## Source information
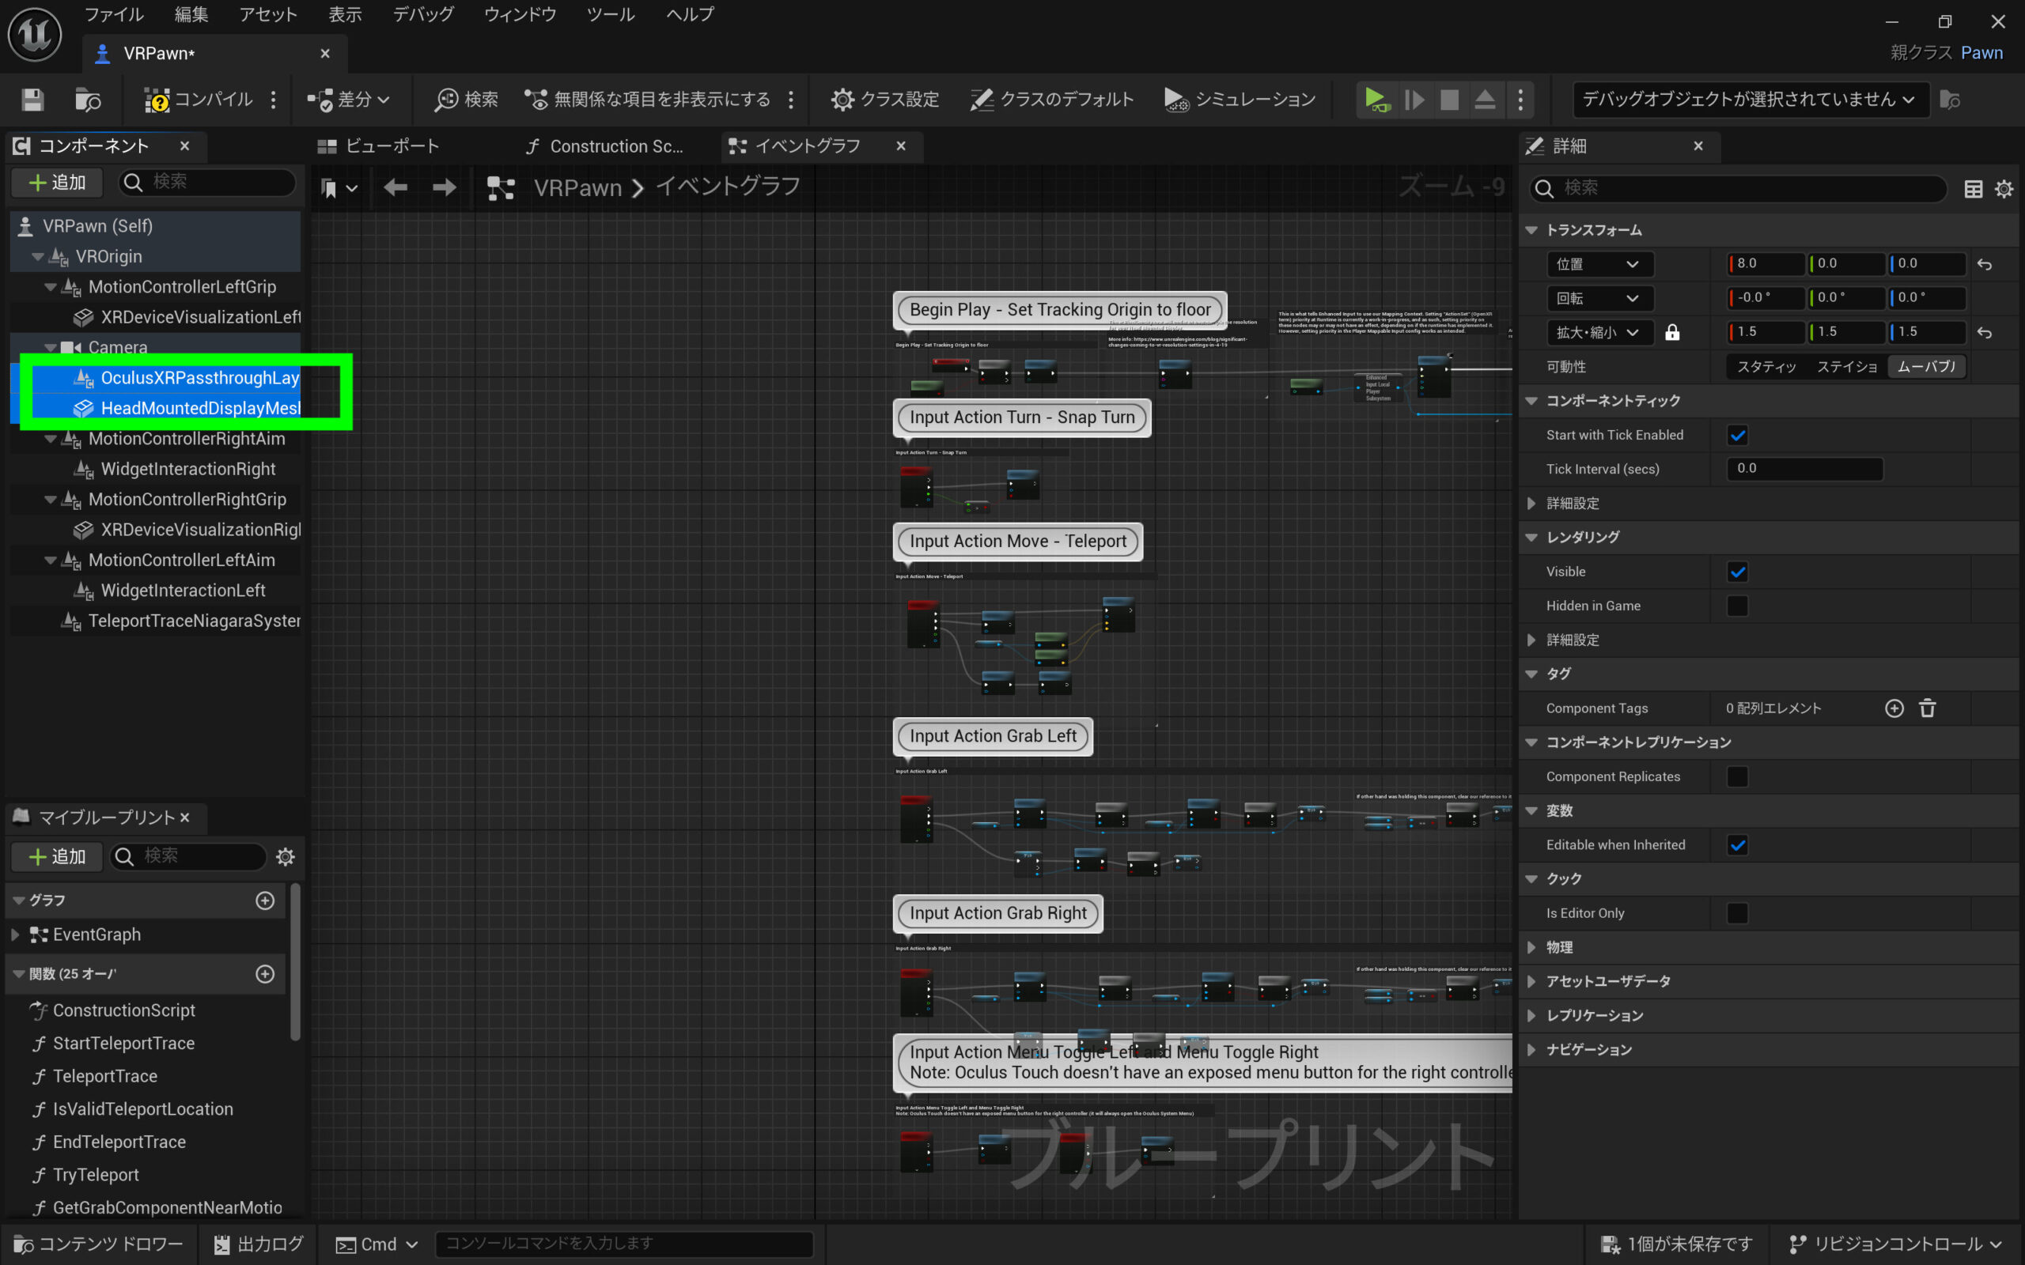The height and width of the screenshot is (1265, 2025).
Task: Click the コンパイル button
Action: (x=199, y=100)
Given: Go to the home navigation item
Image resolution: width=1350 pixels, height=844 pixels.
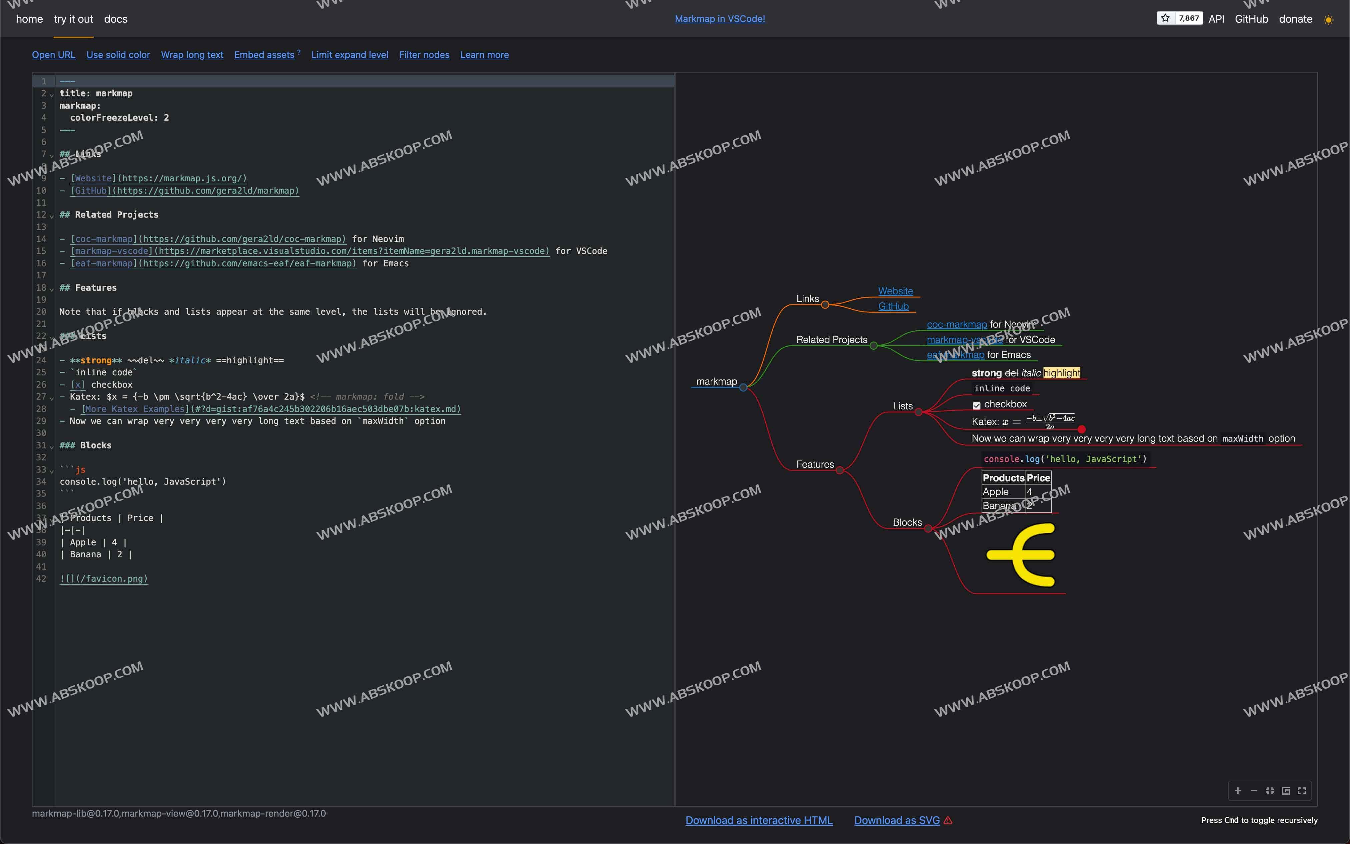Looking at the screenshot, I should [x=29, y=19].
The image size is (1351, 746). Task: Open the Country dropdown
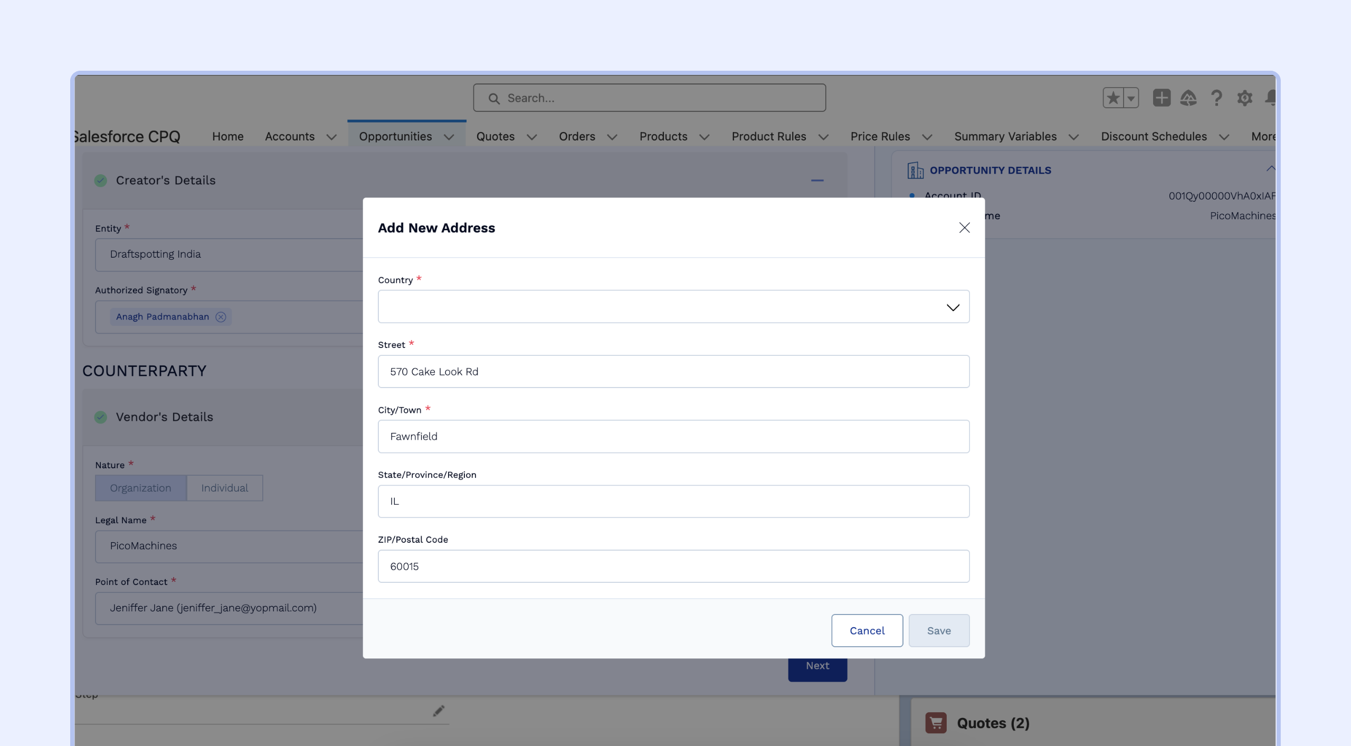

## What is expected
Each line from the line containing "Image resolution: width=1350" through the last line above must be written out exactly, and every picture must be omitted.

## Solution to this task
Image resolution: width=1350 pixels, height=844 pixels.
Looking at the screenshot, I should [x=29, y=19].
The image size is (1351, 746). Task: Open the Country dropdown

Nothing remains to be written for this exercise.